Vullo hopes visitors will reflect upon the joys and struggles of workers who came from around the world to fuel the industrial boom.

"This location is a huge part of history," Vullo, 50, said Wednesday. "I wanted to honor the men and women who worked here, and who lost their lives here. This is a sacred area to a lot of people."

The 68-foot diameter labyrinth is built on land owned by the Rivers of Steel National Heritage Area at 880 E. Waterfront Drive, at the eastern edge of The Waterfront shopping area. Rivers of Steel, which operates a small museum nearby, is hosting a dedication ceremony and reception from 6 to 8 p.m. Friday. Afterward, the labyrinth will be open without charge around the clock.

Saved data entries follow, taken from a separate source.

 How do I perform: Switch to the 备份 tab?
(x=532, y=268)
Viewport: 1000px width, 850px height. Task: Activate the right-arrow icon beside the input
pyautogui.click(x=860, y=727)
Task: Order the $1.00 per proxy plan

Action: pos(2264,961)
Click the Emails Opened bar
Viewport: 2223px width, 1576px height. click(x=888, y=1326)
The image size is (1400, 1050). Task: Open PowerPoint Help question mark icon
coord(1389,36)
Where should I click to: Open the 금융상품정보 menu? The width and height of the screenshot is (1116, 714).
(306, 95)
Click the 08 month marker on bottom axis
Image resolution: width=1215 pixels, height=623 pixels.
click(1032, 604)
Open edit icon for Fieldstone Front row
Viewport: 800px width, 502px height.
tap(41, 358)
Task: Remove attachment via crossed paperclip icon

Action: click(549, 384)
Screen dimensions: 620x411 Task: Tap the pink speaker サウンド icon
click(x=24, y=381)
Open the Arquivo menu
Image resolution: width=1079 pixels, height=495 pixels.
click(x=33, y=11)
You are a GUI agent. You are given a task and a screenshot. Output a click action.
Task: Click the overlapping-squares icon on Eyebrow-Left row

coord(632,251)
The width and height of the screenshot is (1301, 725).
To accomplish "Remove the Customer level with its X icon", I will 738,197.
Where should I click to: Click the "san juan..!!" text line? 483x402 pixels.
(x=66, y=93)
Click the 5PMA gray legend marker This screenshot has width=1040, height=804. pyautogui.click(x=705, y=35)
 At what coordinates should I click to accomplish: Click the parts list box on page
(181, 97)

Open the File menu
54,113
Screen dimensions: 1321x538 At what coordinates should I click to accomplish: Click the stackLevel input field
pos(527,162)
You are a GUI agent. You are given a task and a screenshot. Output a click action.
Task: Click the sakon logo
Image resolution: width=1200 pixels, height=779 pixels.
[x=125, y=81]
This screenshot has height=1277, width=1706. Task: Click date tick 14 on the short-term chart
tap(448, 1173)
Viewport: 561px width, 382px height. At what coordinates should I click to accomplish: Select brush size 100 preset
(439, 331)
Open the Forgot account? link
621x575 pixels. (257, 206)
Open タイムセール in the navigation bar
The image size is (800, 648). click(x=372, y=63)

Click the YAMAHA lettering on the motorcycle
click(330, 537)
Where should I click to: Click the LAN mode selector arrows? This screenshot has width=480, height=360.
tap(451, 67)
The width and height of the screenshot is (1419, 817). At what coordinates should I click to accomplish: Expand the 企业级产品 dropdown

At the site of the former mill's pumphouse, workers protesting wage cuts 107 years ago battled armed Pinkerton detectives hired by Carnegie Steel Co. executive Henry Clay Frick. Three workers and seven Pinkertons died in the confrontation, which was quelled when Pennsylvania militia, at Frick's request, marched in and imposed martial law.

When Vullo first described the labyrinth to Rivers of Steel president and CEO Augie Carlino, "my reaction was, 'A what?' " recalled Carlino. "But having worked with Lorraine before, I knew the quality of her work and the emotion and thought that she brings to her work."

Raised in Buffalo, Vullo moved to Pittsburgh in the late 1970s. She founded the Blatent Image Gallery, a cooperatively-run gallery of fine art photography that later grew into the South Side's Silver Eye Center for Photography. With fellow artist Michael Picarsic III, she mounted the 2005 show "Recrudescence" at Rivers of Steel, featuring photos and sculptural installations made from the remnants of the former J&L Steel mill in what is now SouthSide Works.

"It's gone beyond what I expected it to be," Carlino said about the Homestead Labyrinth. "It's breathtaking. It has this regenerative, spiritual element. ... It's almost like an offering back to nature. It's something you'd never expect to see in an industrial area."

The work is supported by combined donations of about $90,000 from The Heinz Endowments' Small Arts Initiative, The Pittsburgh Foundation's A. W. Mellon Educational and Charitable Trust, Weisshouse, Pixel River Photo + Art, and private donors, Vullo said.

The land may eventually be developed for other use, but Vullo said the labyrinth should remain in place for at least a few years.